Baier rebuked Lemon’s attack as “just silly” and “just an effort to get clicks or eyeballs.” He then reminded viewers of how Fox had stuck up for CNN and their reporters to be members of the White House press pool during the Trump presidency:Listen, we're a news organization that has been part of the White House pool really since the beginning, and we've been advocates of fighting for other journalists there including CNN. You mentioned Jim Acosta where we stood up as well as Kaitlan Collins who was going to be kicked out of a gaggle, and I tweeted out, we put out a statement supporting [her].
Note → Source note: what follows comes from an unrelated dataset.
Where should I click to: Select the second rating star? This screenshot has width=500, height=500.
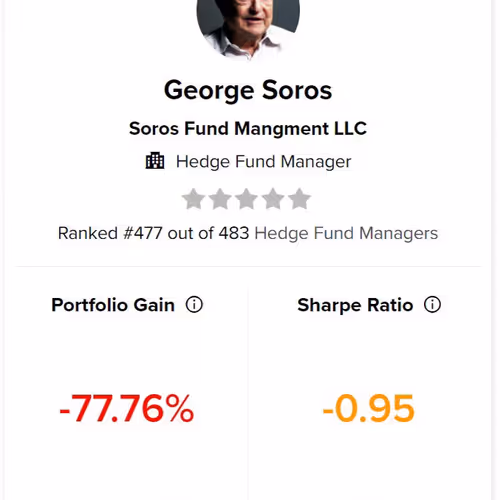220,199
“So, listen, I think this is all about semantics and trying to get attention. But they know that we're working hard to do journalism every day,” he added.
From there, Kurtz asked his guest about the “fiction that gets perpetrated” by CNN and liberal media that “there isn't a real news division here, that you and your Special Report team and all the journalists and reporters and hosts and anchors and producers somehow don't count[.]”
Again dismissing the narrative as “silly,” Baier recalled that the criticism “goes in iterations in which the focus is all on the opinion folks who do do opinion and they stir the pot and sometimes they're very controversial, but we have a news operation that's breaking news every day.”
Funny, we thought Fondacaro and the rest of the MRC hated softball interviews. He also didn't mention the one thing that discredits Baier as a fair-and-balanced news anchor: his infamous fake-news story before the 2016 election about Hillary Clinton's purportedly imminent indictment -- a story the MRC enthusiastically promoted but never told readers that it had been retracted.
Like a good Fox News fanboy, Fondacaro waited until the 11th paragraph of his piece to mention the much more newsworthy part of the interview: Baier laboring to put distance between him and the aggressively right-wing Fox News hosts who had a direct line to the White House, including during the Jan. 6 Capitol insurrection. And even then, Fondacaro soft-pedaled the controversy, meekly referencing "the recent revelation that a few members of the network’s primetime line up had messaged former White House chief-of-staff Mark Meadows on January 6." And even then, Fondacaro censored the full quote of what Baier said about the situation, as a more fair and balanced outlet more accurately reported:
Amid shockwaves over Chris Wallace’s departure to CNN, Baier on Sunday tried to distance his show from fellow Fox host Tucker Carlson, who regularly peddles pro-Trump talking points and misinformation in service of the ex-president.
“I tell people that the biggest, the loudest critics of Fox are not ones who watch Fox and see the difference between ‘Special Report’ and Sean Hannity and Tucker Carlson,” Baier said during an appearance on Fox’s “Media Buzz” program. “I mean, anybody who watches sees the difference.”
Baier also made sure to argue that Wallace’s startling exit from Fox doesn’t further dilute the network’s credibility as a legit news source.
“He’s doing something different, but that does not mean that we don’t have really accomplished journalists who are breaking stories and who can cover things fairly,” the “Special Report” anchor said.
Fondacaro didn't explain why he didn't fully quote Baier. Perhaps there's an MRC rule that nobody is allowed to criticize Tucker Carlson. Besides, that's less expert defusing more desperate distancing, and Fondacaro is never going to admit any fault with Fox News.